The restaurant's advance public relations campaign has been working to stoke anticipation, and it's clear the chefs' aims are ambitious. While many restaurant trends are heading more casual these days, R'evolution is dialing in a luxurious, grand restaurant experience. It's been quite some time since a new restaurant with such an ornate setting and such a vast, intricate — and pricey — menu has come along in New Orleans. They call it a "R'evolution" but in this way it also seems like a bit of an experiment.
At 200 seats and 6,000 square feet, Restaurant R'evolution features dining rooms decked with antiques, freshly painted murals and contemporary design throughout. There's a huge, open expo kitchen, tables set with Limoges china, a cheese cart and tableside preparations.
The R'evolution menu is described as a "contemporary translation of Cajun and Creole cuisine." It does start with gumbo (two types), though from there things get pretty elaborate. There are dishes like espresso-crusted venison carpaccio with dark chocolate and walnuts, roasted bone marrow and "Tramonto's Caviar Staircase," a multi-tiered caviar presentation (and a holdover from Tramonto's Tru menu), ranging from $65 to $200 depending on which caviars you choose.

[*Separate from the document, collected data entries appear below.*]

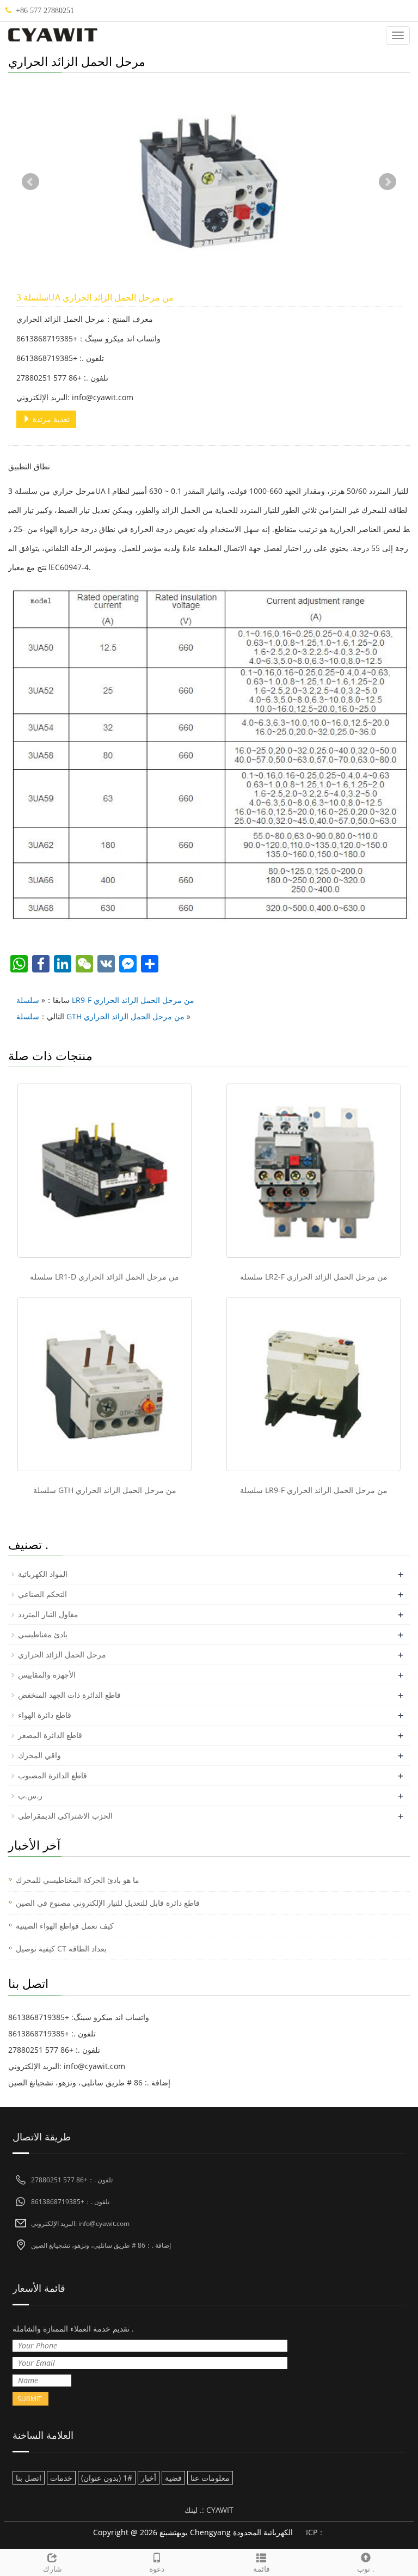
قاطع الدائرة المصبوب (52, 1775)
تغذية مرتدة (50, 419)
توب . (365, 2568)
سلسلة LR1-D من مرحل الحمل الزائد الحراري (104, 1276)
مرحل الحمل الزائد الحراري (62, 1654)
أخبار (148, 2478)
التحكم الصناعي (42, 1594)
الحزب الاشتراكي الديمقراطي (65, 1815)
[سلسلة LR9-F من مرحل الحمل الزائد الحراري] (313, 1384)
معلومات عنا (210, 2478)
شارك (52, 2568)
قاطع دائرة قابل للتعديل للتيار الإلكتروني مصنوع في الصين (108, 1903)
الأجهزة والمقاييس (47, 1674)
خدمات (61, 2478)
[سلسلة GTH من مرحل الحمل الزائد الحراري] (104, 1384)
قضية (173, 2478)
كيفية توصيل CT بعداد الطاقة (61, 1948)
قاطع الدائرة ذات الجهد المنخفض (69, 1695)
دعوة (156, 2568)
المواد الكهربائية (42, 1574)
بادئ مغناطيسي (42, 1634)
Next (387, 182)
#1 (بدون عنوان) (106, 2478)
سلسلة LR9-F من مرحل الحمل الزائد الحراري (105, 1000)
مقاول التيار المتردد (48, 1614)
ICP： (315, 2532)
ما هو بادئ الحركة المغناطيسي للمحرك (77, 1880)
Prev (30, 182)
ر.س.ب (30, 1795)
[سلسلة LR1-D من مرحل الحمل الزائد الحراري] (104, 1171)
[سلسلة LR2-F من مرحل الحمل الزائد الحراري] (313, 1171)
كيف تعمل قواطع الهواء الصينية (65, 1925)
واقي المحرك (39, 1755)
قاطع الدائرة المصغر (50, 1735)
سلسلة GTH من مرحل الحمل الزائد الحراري (100, 1016)
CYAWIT (219, 2510)
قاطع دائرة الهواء (44, 1715)
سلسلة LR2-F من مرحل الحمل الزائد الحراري (314, 1276)
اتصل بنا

The menu has a seafood section (crawfish-stuffed flounder Napoleon, seared scallops with foie gras) and a pasta section (sheep ricotta gnocchi with lobster, linguini with Manila clams). There are meat dishes, including a "triptych of Kurobuta pork," stewed tripe and paneed veal chop; another section is reserved for game (barbecued rabbit loin, molasses-lacquered duck); and yet another portion is just for steaks and chops. Apart from pastas, most entrees cost more than $30, and some are considerably more.
For dessert? Maybe rhubarb consomme with angel food cake, coffee-infused beignets or a chocolate souffle. A separate bar menu has charcuterie, pastas, sandwiches (sliders, crabmeat grilled cheese, a burger), oysters, crudo and lots of small plates, plus specialty cocktails and more than 30 wines served by the glass.
Folse and Tramonto are each executive chefs, and Chris Lusk, formerly of Cafe Adelaide, is chef du cuisine. Erin Swanson is pastry chef, and wine and spirits director Molly Wismeier is overseeing a 10,000-bottle wine collection.